Oil prices surged sharply to a two-week peak following renewed clashes in the Strait of Hormuz, signaling that markets had underestimated the fragility of the ceasefire between the U.S. and Iran. The spike reflects growing concerns over disruptions to critical oil transit routes after Iran attacked three commercial vessels, including an oil tanker and a liquefied natural gas carrier.

The attacks prompted the United States to strike multiple Iranian military targets, including air defense systems and missile sites, in a swift retaliation that underscored the escalating conflict. Iran responded with missile strikes on U.S. military bases in Bahrain and Kuwait, effectively ending the brief pause in hostilities agreed upon in a mid-June memorandum of understanding. Soon after, the U.S. administration declared the ceasefire effectively over and revoked a temporary waiver that allowed Iran to export oil and petrochemicals.

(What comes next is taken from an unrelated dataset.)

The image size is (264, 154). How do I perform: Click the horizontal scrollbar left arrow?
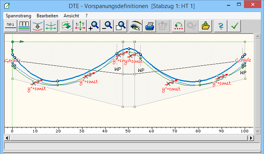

This chain of events forced numerous shipowners and operators to halt vessel movements through the Strait of Hormuz, a vital chokepoint for global oil shipments. The resulting collapse in tanker traffic amplified fears of supply constraints, contributing to a rapid price increase that at one point reached 7%. Analysts warn that previous market optimism regarding a swift resumption of regional oil flows was premature.

Commodities strategists at ING highlighted that recent price behavior demonstrates the market’s overconfidence in regional supply stability and underestimated geopolitical risks. The episode serves as a stark reminder that oil supplies passing through the Strait of Hormuz remain highly vulnerable to geopolitical tensions, with direct consequences for global energy markets and price volatility.